## WHAT YOU NEED TO DO
Please print only the top portion of the entries below, ending with the line that contains "Task: Toggle the", exactly as written.

Records from a collection:
==*==
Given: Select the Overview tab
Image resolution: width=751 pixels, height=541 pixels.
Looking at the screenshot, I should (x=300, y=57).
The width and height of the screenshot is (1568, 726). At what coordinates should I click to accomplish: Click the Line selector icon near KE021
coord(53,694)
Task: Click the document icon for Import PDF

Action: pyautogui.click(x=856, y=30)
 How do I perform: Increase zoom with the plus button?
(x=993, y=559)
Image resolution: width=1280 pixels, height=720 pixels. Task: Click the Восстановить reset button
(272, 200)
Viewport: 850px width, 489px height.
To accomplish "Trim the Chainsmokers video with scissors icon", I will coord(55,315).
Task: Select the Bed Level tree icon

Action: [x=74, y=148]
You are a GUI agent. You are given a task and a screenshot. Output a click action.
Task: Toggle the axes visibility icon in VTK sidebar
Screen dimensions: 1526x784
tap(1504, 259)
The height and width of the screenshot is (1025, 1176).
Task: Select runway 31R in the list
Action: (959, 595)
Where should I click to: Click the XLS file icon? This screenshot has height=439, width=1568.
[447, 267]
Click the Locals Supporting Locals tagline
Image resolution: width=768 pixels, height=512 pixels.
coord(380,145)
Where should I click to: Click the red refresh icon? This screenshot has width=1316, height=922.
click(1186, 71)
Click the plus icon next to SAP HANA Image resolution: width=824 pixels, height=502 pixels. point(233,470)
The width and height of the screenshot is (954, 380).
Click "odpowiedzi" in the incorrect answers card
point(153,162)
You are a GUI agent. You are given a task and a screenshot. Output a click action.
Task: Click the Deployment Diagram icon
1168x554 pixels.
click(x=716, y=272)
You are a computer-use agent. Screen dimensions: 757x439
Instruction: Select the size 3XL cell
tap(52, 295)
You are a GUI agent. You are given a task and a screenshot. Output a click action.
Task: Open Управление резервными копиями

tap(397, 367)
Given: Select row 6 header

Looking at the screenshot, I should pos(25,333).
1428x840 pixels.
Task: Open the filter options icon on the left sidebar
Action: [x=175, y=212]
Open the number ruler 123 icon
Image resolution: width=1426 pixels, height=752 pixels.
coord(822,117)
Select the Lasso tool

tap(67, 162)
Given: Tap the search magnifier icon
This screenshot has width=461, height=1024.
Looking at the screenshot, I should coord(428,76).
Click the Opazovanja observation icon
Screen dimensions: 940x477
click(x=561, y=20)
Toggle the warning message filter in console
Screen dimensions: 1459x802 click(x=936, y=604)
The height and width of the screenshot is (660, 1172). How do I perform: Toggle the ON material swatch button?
==*==
## EXERCISE ANSWER
Given: Select the Overview tab
Image resolution: width=751 pixels, height=541 pixels.
Looking at the screenshot, I should (x=300, y=57).
The width and height of the screenshot is (1568, 726). At what coordinates should I click to accomplish: Click the Line selector icon near KE021
coord(53,694)
Task: Click the document icon for Import PDF

Action: pyautogui.click(x=856, y=30)
 How do I perform: Increase zoom with the plus button?
(x=993, y=559)
Image resolution: width=1280 pixels, height=720 pixels. Task: Click the Восстановить reset button
(272, 200)
Viewport: 850px width, 489px height.
To accomplish "Trim the Chainsmokers video with scissors icon", I will coord(55,315).
Task: Select the Bed Level tree icon

Action: [x=74, y=148]
You are a GUI agent. You are given a task and a screenshot. Output a click action.
Task: Toggle the axes visibility icon in VTK sidebar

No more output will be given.